I think we would all agree that Canberra has substance, as the nation’s capital. Simon Anholt says this about substance:

Substance is simply the effective execution of that strategy in the form of new economic, legal, political, social, cultural and educational activity: the real innovations, structures, legislation, reforms, investments, institutions and policies that will bring about the desired progress.

The substance that we have has probably come from the federal government, over many years, in the construction of our cultural institutions, our arts institutions, our political institutions and some of our universities. Those that know Canberra know that we have substance. What we do not have is a strategy to build on that substance. What we do not have is, as Simon Anholt calls it, symbolic actions.

Mr Anholt comes up with a number of equations. For instance, he says that if you have strategy and you have substance but you do not have action, you are anonymous.
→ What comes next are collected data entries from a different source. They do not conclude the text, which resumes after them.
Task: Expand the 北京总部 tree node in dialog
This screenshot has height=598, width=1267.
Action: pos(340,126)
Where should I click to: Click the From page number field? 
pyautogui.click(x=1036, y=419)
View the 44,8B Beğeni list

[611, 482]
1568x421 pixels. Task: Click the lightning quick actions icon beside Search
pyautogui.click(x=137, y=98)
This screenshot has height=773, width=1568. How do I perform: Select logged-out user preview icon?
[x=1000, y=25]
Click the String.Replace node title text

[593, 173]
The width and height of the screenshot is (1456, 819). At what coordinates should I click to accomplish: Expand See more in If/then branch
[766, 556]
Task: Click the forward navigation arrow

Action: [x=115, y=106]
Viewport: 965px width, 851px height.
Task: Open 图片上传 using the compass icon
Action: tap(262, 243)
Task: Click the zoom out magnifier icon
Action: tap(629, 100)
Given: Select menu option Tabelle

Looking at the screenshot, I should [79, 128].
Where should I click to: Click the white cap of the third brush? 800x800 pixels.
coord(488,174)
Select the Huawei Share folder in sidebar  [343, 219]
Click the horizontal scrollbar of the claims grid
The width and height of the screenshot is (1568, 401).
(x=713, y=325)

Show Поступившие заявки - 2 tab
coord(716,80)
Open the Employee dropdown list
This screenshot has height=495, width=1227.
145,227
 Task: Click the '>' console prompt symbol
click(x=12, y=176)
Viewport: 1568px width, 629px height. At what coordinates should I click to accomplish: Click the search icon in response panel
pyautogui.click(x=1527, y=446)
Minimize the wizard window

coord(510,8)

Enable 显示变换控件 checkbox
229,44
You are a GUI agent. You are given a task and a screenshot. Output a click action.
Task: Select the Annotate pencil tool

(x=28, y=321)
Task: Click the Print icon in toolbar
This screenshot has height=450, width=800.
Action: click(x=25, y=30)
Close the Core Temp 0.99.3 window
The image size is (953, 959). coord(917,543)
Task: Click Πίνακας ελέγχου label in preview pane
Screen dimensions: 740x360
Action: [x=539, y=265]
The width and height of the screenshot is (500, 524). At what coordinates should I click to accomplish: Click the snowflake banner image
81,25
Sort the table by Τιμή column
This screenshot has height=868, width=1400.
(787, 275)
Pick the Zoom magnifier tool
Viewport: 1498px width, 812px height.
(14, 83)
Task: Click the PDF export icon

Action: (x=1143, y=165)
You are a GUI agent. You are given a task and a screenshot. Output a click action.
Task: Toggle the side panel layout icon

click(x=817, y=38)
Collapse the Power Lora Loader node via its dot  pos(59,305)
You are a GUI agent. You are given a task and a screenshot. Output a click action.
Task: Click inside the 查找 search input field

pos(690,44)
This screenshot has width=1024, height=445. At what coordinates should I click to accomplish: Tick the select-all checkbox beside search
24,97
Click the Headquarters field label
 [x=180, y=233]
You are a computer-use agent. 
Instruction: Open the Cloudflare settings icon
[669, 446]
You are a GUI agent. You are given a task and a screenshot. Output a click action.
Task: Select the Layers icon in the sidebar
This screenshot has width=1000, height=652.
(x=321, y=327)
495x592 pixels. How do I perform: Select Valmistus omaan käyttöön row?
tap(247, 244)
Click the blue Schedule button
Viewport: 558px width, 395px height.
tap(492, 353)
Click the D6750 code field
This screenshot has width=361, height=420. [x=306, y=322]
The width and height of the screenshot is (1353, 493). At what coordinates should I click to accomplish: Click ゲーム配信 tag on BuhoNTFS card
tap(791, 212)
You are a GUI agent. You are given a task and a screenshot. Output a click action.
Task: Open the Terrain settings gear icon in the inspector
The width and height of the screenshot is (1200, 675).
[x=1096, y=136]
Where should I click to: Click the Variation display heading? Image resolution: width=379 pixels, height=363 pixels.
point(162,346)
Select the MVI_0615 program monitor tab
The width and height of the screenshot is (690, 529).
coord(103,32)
The one probably most likely to describe the ACT I will get to last. He says that symbolic action minus substance minus strategy is failure. He says that strategy minus substance plus action is propaganda. He says that strategy minus substance minus symbolic action is spin. He says that substance minus strategy plus symbolic action is incoherence. I think that is what we get from the territory government. We have incoherence because there really is not a strategy to deliver a city heart. There really is not a strategy to deliver a great city heart. So what we suffer from is incoherence. Often what is picked up on the news around the nation is the social agenda that the government has or something that goes wrong in the ACT.

If we are going to overcome all of this, we need the three elements that will give a true indication to people that we are going somewhere and that we are doing the right thing. I doubt whether we will get it off this government, because their record says they just cannot deliver.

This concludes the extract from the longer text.